TPE : havre de paix sociale ou zone de non droit ?

En termes d’emploi, de dynamisme économique et de création de richesses, l’importance des TPE est indiscutable ! Cette importance nourrit en retour des représentations et des conceptions contrastées au niveau politique et social.

Modèle de proximité, cadre harmonieux, dialogue permanent et respect mutuels, les Très Petites Entreprises (TPE) seraient à l’opposé des grandes entreprises au niveau social. Ces dernières se caractériseraient par des relations impersonnelles et des logiques marchandes globalisées, qui auraient pour effet la déshumanisation du travail et des travailleurs.
L’effectif limité des TPE, l’absence de hiérarchies intermédiaires, la conscience que l’application de chaque salarié compte pour la « sur »vie de l’entreprise, assureraient mécaniquement la bonne qualité des relations sociales dans ces entreprises.

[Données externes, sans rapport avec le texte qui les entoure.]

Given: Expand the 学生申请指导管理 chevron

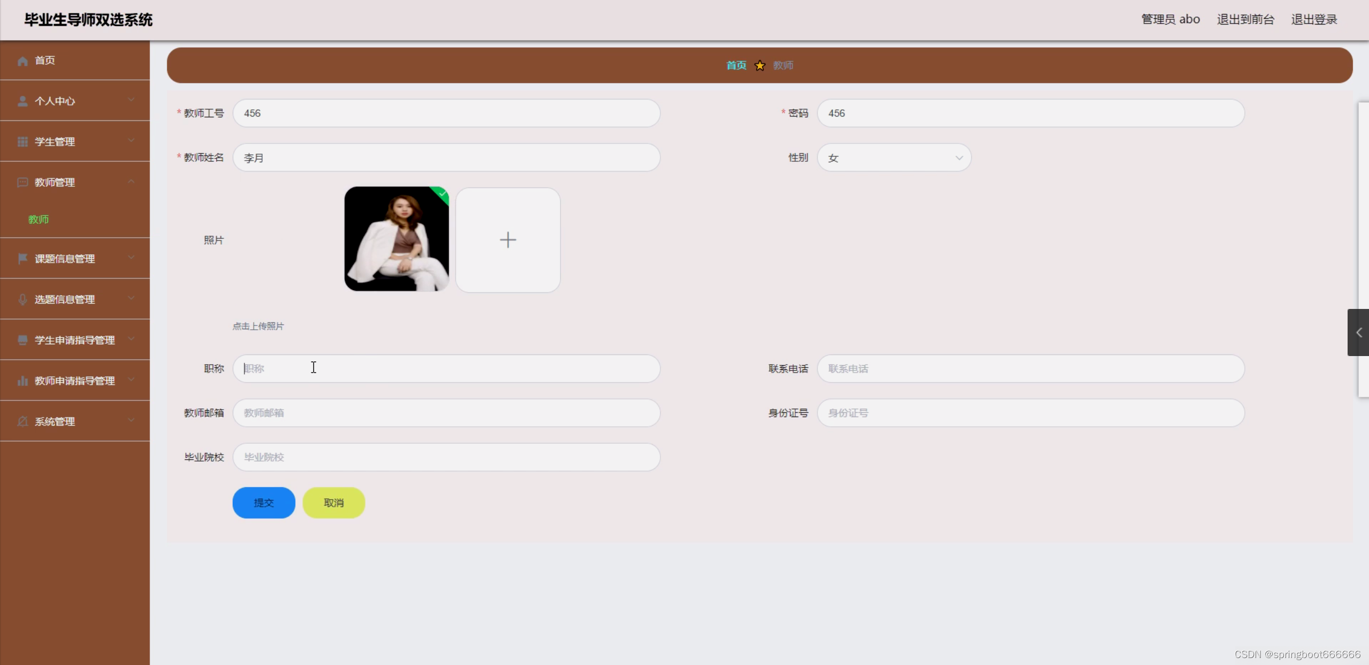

A l’opposé de ces conceptions pour le moins positives, d’autres voies considèrent au contraire que les 130.000 salariés alsaciens des TPE se rendent chaque jour dans des zones de non droit, dans lesquelles s’expriment librement, à l’abri de certains contrôles, l’arbitraire et l’autoritarisme patronal.

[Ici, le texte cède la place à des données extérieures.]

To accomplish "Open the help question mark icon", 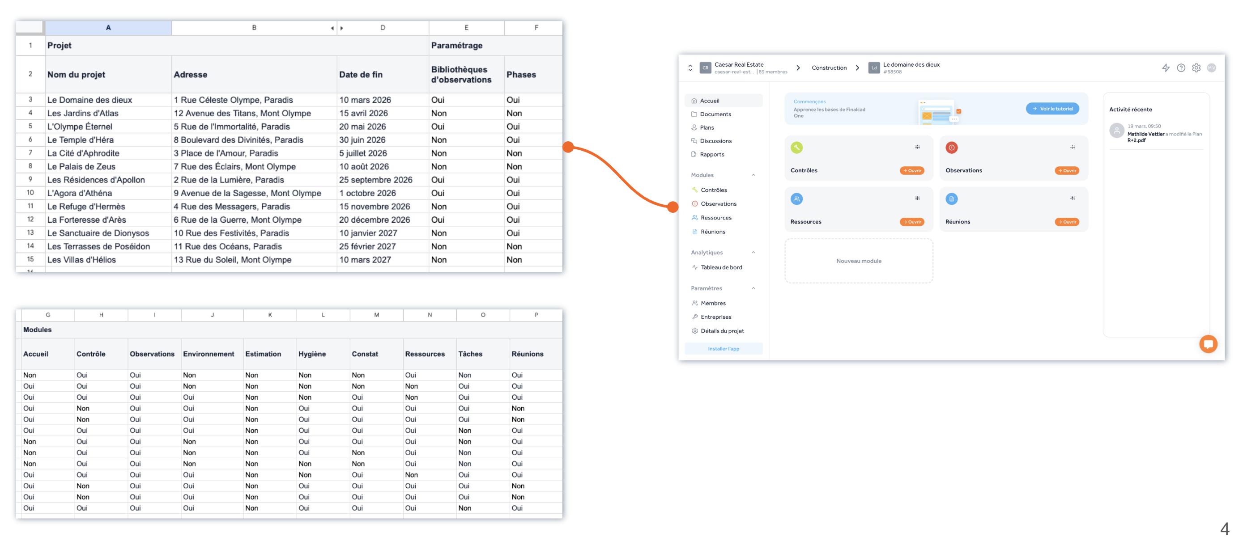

Bien entendu, et même si on trouvera toujours des cas de TPE correspondant à l’un de ces deux extrêmes, la réalité est souvent moins caricaturale et plus contrastée. Ces deux conceptions opposées font figures de borne dans le débat socio-politique consacré aux TPE.

Au niveau politique également, « l’objet TPE » est loin d’être neutre. Il occupe une place bien particulière dans les représentations collectives puisqu’il symbolise l’esprit d’entreprise, le courage des dirigeants, la prise de risques, le volontarisme, mais aussi l’exposition personnelle et familiale aux incertitudes de l’entrepreneuriat.
Du 28 novembre au 12 décembre 2012, pour la première fois 4,6 millions de salariés français des Très Petites Entreprises (moins de 11 salariés) sont appelés à voter pour choisir le syndicat de leur choix (vote sur sigle : choix d’un syndicat et non d’un candidat ou une liste de candidats désignés par un syndicat).

Moins médiatiques que les présidentielles et les législatives, ces élections sont pourtant essentielles, voire vitales, pour la création d’un dialogue social réel et effectif. J’espère que ce grand moment sera l’occasion pour les TPE d’être écoutées et entendues de tous.
Je reste convaincu en effet que seule une économie réelle et localisée peut nous sortir de la crise et, que le dialogue social apaisé est une stratégie gagnant-gagnant qui profite autant aux dirigeants d’entreprise qu’aux salariés.